Clinical Manifestations
Symptoms
Mild cases are often asymptomatic.
Ocular Findings
Fundus examination may reveal early features such as an increased number of retinal vascular branches and vascular straightening in the temporal periphery. Additional findings may include retinal capillary telangiectasia, abnormal peripheral vascular anastomoses, avascular zones, neovascularization, and leakage.

Figure 1 Familial exudative vitreoretinopathy (FEVR)
The image originates from a 40-year-old male patient, whose children all exhibit similar alterations.
As the disease progresses, vitreous and fibrous proliferation can produce traction, leading to macular ectopia, retinal folds, retinal detachment, and posterior lens capsule fibrous proliferation.
In the neonatal or adolescent period, subretinal exudation or exudative retinal detachment may occur.
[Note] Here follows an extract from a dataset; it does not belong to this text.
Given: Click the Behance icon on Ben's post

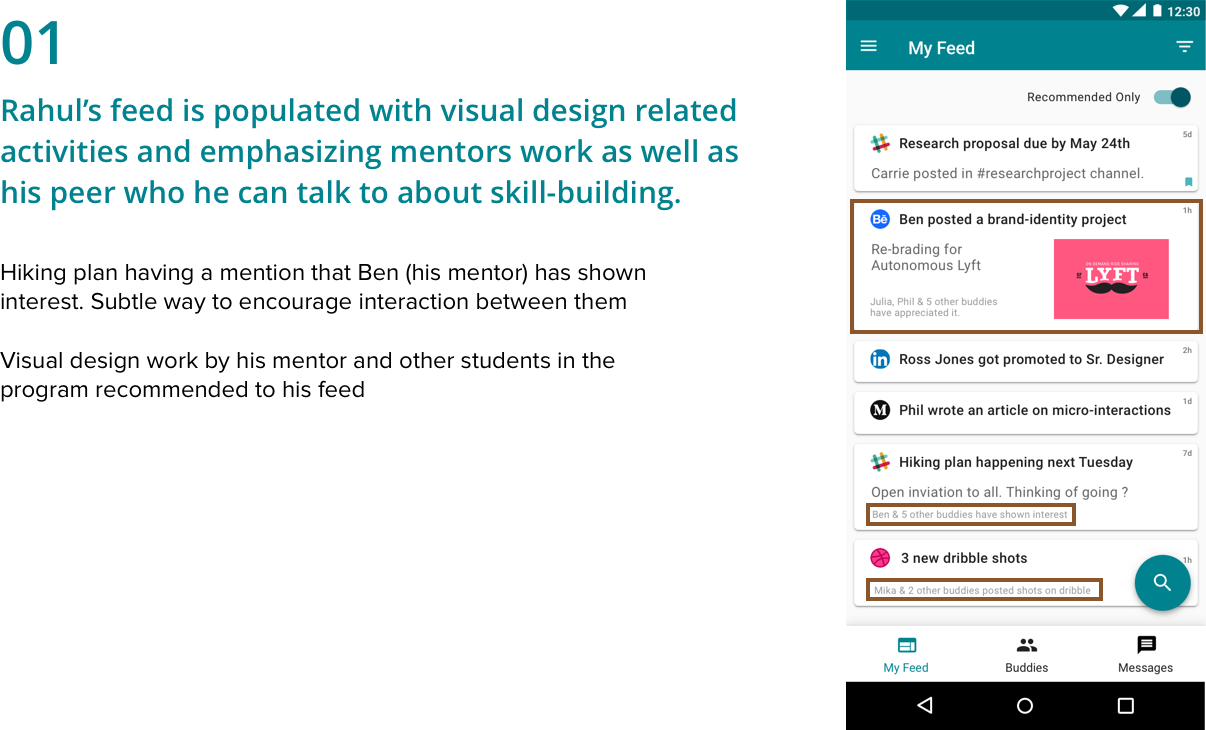Looking at the screenshot, I should (880, 219).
In advanced stages, anterior segment involvement may develop, and even phthisis bulbi can occur.
FEVR typically presents with asymmetric changes in both eyes. Fundus changes are similar to those seen in retinopathy of prematurity (ROP) but occur in full-term infants, particularly in those with a family history. Family members may show peripheral vascular traction or avascular zones in their fundus.
Differential Diagnosis
Retinopathy of prematurity usually occurs in low-birth-weight preterm infants with a history of significant oxygen exposure. It frequently involves poorly vascularized peripheral retina and begins with proliferative changes in the temporal periphery. In contrast, FEVR often occurs in full-term infants without a history of oxygen exposure.
Treatment
Peripheral retinal avascular zones with any evidence of disease activity may be treated with laser photocoagulation or cryotherapy. Anti-VEGF agents injected into the vitreous cavity may be used to suppress retinal neovascularization. Retinal detachment, if present, requires prompt surgical intervention.